The applicant sought to challenge the council’s authorisation, principally on the ground that they had used the wrong guidance and had consequently applied insufficiently rigorous pollution limits. The applicant contended that the guidance in PPG 5/1(95) relating to “clinical waste incineration” should have been applied. It was submitted that the guidance in PPG 5/3(95) was misleading, as it failed to recognise that several European directives defined clinical waste in such a way as to include animal remains that might constitute a hazard to humans. The applicant contended that the animal remains in question were “directive waste” for the purposes of the Waste Framework Directive 91/156/EEC and that, within that category, they constituted “hazardous waste” within the meaning of the Hazardous Waste Directive 91/689/EEC.
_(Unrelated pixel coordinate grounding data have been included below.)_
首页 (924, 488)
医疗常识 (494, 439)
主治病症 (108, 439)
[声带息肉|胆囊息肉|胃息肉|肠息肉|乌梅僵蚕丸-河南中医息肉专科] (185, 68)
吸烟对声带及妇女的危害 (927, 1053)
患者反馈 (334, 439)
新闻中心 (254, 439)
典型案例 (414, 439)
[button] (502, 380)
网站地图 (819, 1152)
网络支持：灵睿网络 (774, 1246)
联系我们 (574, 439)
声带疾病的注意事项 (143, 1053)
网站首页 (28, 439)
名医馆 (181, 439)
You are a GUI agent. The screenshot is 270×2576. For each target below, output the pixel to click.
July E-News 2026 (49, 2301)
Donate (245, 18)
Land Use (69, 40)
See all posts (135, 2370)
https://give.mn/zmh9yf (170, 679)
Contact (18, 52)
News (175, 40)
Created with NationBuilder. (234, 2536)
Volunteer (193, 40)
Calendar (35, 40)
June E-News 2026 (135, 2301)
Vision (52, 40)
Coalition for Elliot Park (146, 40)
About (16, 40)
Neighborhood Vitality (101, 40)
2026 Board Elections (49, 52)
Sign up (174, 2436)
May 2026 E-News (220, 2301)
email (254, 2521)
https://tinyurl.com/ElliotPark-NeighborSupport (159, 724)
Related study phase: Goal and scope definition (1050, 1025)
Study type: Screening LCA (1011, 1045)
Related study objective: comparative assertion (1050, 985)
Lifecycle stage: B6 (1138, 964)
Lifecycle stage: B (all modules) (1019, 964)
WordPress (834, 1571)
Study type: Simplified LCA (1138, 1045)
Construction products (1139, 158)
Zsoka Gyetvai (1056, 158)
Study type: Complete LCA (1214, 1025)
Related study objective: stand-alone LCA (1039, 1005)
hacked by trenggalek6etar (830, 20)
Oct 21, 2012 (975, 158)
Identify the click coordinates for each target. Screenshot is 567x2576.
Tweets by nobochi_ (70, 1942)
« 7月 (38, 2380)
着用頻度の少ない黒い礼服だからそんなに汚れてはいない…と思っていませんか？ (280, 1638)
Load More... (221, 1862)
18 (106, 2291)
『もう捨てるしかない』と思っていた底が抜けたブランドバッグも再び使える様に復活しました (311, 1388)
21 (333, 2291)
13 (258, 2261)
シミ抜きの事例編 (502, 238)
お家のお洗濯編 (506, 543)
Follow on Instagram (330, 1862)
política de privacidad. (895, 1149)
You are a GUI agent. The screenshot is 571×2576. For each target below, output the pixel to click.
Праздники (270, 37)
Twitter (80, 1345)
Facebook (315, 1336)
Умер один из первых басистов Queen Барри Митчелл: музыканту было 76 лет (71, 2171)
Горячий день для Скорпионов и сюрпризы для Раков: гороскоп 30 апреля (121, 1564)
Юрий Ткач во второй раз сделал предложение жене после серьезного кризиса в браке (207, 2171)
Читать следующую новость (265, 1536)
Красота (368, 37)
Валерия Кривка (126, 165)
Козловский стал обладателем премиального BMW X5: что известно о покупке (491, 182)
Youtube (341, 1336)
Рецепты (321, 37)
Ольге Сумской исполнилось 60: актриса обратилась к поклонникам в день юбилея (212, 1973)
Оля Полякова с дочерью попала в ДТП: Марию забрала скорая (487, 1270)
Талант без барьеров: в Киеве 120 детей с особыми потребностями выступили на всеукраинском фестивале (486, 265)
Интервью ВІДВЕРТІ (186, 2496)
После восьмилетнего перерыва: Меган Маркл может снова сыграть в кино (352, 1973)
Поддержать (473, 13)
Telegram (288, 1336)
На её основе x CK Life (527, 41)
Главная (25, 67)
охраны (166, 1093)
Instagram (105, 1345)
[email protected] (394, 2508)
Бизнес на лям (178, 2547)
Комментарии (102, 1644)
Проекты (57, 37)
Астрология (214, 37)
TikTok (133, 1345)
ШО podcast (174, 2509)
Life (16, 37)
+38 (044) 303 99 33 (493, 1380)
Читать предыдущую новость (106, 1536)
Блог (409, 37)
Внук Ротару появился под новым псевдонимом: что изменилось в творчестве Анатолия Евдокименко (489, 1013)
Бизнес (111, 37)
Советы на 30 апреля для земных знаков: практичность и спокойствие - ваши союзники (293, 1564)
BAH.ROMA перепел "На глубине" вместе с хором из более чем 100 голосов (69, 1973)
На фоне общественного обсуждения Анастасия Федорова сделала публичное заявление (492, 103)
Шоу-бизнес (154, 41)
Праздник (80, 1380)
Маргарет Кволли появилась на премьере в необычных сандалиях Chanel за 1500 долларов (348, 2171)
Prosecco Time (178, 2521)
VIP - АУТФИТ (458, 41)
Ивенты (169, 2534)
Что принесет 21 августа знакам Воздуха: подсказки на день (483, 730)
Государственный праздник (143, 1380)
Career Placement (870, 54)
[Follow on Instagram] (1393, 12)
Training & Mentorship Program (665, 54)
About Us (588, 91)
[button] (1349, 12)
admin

Held: The application was dismissed.

Animal carcasses were not intended to fall within the ambit of “directive waste” or “hazardous waste” so as to require special, and wider, restrictive control. Such a view was fortified by the definition of clinical waste in the Controlled Waste Regulations 1992. The animal carcasses did not qualify as clinical waste. The council were, therefore, correct to have regard to PPG 5/3(95) and not to the more rigorous requirements of PPG 5/1(95).

David Wolfe (instructed by Public Interest Lawyers, of Birmingham) appeared for the applicant; Stephen Hockman QC and Peter Harrison (instructed by John Hughes Partnership) appeared for the first respondents; David Park (instructed by Hadens, of Lichfield) appeared for the second respondent.